The decision of the United States Army Court of Military Review is reversed only as to Additional Charge III and its specification. The findings pertaining thereto are set aside and Additional Charge III is dismissed. The sentence is affirmed. See United States v. Goodwin, 9 M.J. 216 (C.M.A.1980).

. Appellant, in accordance with his pleas, was found guilty by general court-martial of uttering worthless checks, absence without leave for one day, larceny of $4,698.00, violation of ration regulations, and impersonating a Criminal Investigation Division Agent, in violation of Articles 123a, 86, 121, 92 and 134, Uniform Code of Military Justice, 10 U.S.C. §§ 923a, 886, 921, 892 and 934, respectively. He was sentenced to a dishonorable discharge, confinement at hard labor for 5 years, forfeiture of all pay and allowances, and reduction to E-l. The convening authority approved only so much of the sentence as provided for a bad-conduct discharge, confinement at hard labor for 2 years, forfeiture of all pay and allowances and reduction to E-l.

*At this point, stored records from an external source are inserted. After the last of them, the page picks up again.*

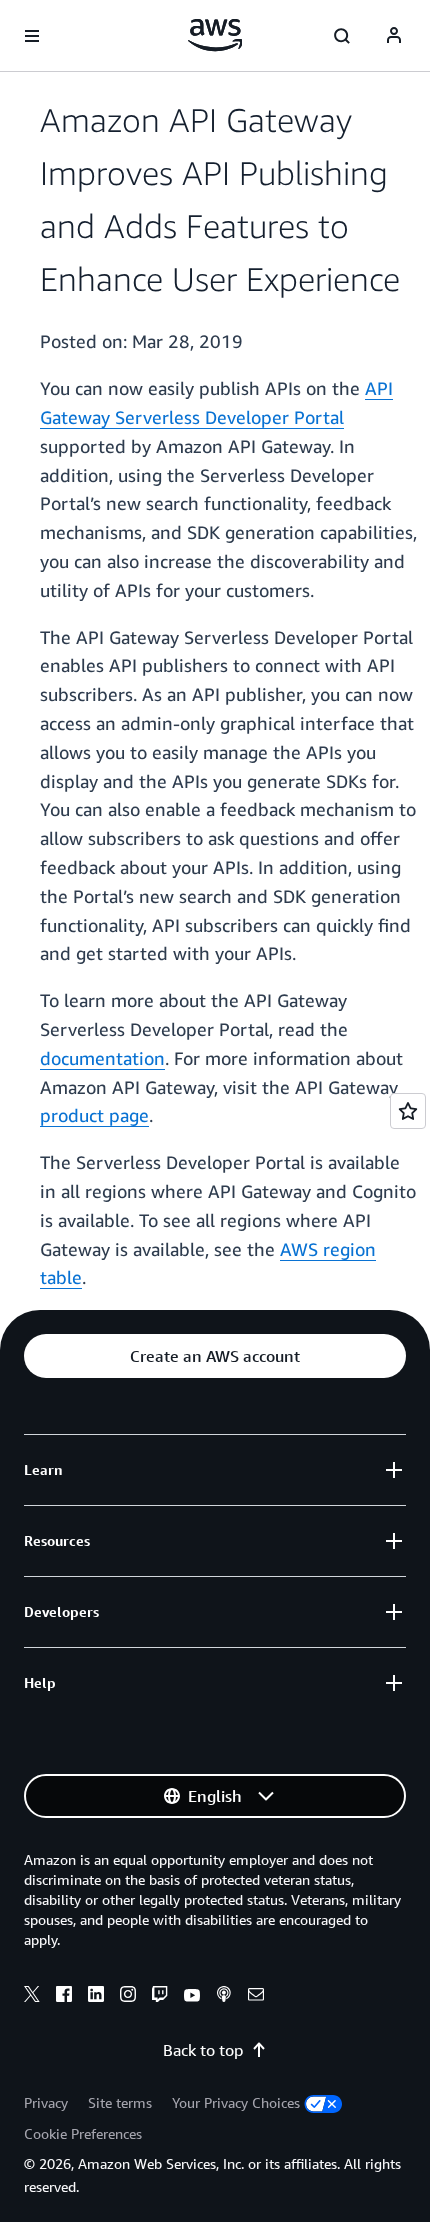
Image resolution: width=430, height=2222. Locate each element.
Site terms (120, 2102)
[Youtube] (192, 1997)
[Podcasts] (224, 1997)
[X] (32, 1997)
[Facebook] (64, 1997)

. This offense, now 18 U.S.C. § 912, “was originally enacted as the Act of April 18, 1884, Chapter 26, 23 Stat. 11.” United States v. Yum, No. 35,657, Supplemental Final Brief on Behalf of the United States, p. 7.

. The only explanation offered in the legislative history was that “[t]he words ‘with the intent to defraud the United States or any person’, ... were omitted as meaningless in view of United States v. Lapowich [sic], ...” 18 U.S.C.A. § 912, Historical and Revision Notes, p. 191.